## Exercise aim
In the records below, the line with "This screenshot has height=662, width=1295." opens the range and the line with "Go to Home in the breadcrumb" closes it; print that range exactly and nothing else.
Task material Start Marker
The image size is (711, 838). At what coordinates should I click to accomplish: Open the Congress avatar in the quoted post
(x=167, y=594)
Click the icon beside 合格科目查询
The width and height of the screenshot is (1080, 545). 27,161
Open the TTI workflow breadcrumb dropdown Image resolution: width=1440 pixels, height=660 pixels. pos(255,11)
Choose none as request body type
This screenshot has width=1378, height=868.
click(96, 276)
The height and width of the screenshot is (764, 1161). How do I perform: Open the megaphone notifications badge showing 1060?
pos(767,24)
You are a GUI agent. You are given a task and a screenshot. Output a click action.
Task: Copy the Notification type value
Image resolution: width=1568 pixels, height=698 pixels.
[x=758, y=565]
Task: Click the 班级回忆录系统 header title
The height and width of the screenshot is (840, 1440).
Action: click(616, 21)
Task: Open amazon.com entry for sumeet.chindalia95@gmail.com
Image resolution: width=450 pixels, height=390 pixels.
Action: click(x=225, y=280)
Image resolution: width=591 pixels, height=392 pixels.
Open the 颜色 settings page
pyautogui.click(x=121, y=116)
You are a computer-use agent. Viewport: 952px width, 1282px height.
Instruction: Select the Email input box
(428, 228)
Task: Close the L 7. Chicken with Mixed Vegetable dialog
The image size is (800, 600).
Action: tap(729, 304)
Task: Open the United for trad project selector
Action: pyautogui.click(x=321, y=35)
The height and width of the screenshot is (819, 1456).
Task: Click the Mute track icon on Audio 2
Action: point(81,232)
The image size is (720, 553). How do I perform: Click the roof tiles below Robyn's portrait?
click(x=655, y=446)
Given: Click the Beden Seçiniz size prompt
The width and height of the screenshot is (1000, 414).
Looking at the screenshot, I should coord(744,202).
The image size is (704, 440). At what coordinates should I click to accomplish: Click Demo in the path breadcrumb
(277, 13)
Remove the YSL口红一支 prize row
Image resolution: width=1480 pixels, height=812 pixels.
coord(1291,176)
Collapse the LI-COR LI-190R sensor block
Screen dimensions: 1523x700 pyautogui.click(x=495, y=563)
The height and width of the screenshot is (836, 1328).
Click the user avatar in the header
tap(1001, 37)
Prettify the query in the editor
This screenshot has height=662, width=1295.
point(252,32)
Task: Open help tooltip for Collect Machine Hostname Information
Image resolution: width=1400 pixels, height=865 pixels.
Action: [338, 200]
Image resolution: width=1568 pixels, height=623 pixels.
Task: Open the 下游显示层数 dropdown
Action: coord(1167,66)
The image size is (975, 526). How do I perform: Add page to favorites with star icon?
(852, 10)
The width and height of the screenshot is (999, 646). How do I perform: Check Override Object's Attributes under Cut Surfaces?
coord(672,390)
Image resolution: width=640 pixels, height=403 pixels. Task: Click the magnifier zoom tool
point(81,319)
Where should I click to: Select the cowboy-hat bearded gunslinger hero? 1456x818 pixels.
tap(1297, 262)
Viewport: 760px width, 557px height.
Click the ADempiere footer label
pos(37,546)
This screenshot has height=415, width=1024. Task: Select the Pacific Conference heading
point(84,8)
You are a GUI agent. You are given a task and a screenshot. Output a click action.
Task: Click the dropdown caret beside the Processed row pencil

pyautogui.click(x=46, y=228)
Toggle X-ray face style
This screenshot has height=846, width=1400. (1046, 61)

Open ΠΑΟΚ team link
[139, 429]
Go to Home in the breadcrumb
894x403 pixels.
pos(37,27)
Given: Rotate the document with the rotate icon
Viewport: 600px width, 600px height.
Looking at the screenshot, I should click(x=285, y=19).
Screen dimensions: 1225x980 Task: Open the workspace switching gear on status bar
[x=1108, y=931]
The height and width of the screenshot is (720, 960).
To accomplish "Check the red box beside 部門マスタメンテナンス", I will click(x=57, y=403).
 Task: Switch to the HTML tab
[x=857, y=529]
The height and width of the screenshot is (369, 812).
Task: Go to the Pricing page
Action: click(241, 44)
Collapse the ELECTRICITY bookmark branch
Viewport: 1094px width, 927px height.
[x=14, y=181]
Task material End Marker
## Written answer
This screenshot has height=662, width=1295.
point(252,32)
Task: Open help tooltip for Collect Machine Hostname Information
Image resolution: width=1400 pixels, height=865 pixels.
Action: [338, 200]
Image resolution: width=1568 pixels, height=623 pixels.
Task: Open the 下游显示层数 dropdown
Action: coord(1167,66)
The image size is (975, 526). How do I perform: Add page to favorites with star icon?
(852, 10)
The width and height of the screenshot is (999, 646). How do I perform: Check Override Object's Attributes under Cut Surfaces?
coord(672,390)
Image resolution: width=640 pixels, height=403 pixels. Task: Click the magnifier zoom tool
point(81,319)
Where should I click to: Select the cowboy-hat bearded gunslinger hero? 1456x818 pixels.
tap(1297, 262)
Viewport: 760px width, 557px height.
Click the ADempiere footer label
pos(37,546)
This screenshot has height=415, width=1024. Task: Select the Pacific Conference heading
point(84,8)
You are a GUI agent. You are given a task and a screenshot. Output a click action.
Task: Click the dropdown caret beside the Processed row pencil

pyautogui.click(x=46, y=228)
Toggle X-ray face style
This screenshot has height=846, width=1400. (1046, 61)

Open ΠΑΟΚ team link
[139, 429]
Go to Home in the breadcrumb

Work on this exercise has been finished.